Seventy-seven year-old Saskatchewan farmer Percy Schmeiser and his wife, Louise, have become international heroes during a ten-year fight over genetically modified (GM) seed contamination with agribusiness giant Monsanto Canada Inc.
Last week they celebrated a further victory over a small-claim to recuperate funds for the clean up of another GM plant outbreak on their farm.
The saga began when Monsanto sued the Schmeisers in 1997 after finding plants grown from genetically modified Roundup Ready canola plants on the couple’s farm. Monsanto claimed they had violated its patent on the seeds by planting them without paying the technology fees, and sought damages totaling $400,000.
Percy Schmieser denied using Monsanto seeds, arguing that they must have blown onto their property from a neighboring farm and contaminated his crop.
While they eventually lost the court battle – in 2004 the Supreme Court ruled 5-4 in favor of Monsanto – the Schmeisers were not required to pay anything in damages and felt they had won a victory for farmers standing up to the GM companies.
When genetically modified canola appeared on the Schmeiser’ farm again in 2005, they removed it and filed a small-claims case to recover the costs of $660. Monsanto settled out of court, and the Schmeisers feel this victory will encourage others to carry on with the cause.
‘After 10 years, finally justice has been served,’ said Percy Schmeiser. ‘I really feel that if a farmer is now contaminated, he has a right to go after Monsanto for liability and to clean up the contamination. By settling out of court, Monsanto now realizes the seriousness of the liability issue.’

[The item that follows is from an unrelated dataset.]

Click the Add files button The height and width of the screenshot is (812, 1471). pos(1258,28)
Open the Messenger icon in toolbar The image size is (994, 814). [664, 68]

Mr Schmeiser has been invited to speak at universities and parliaments all over the world, and was a guest at the recent ‘A Taste of Slow’ festival in Australia. In December, the couple were awarded the Right Livelihood Award, ‘for their courage in defending biodiversity and farmers’ rights, and challenging the environmental and moral perversity of current interpretations of patent laws’.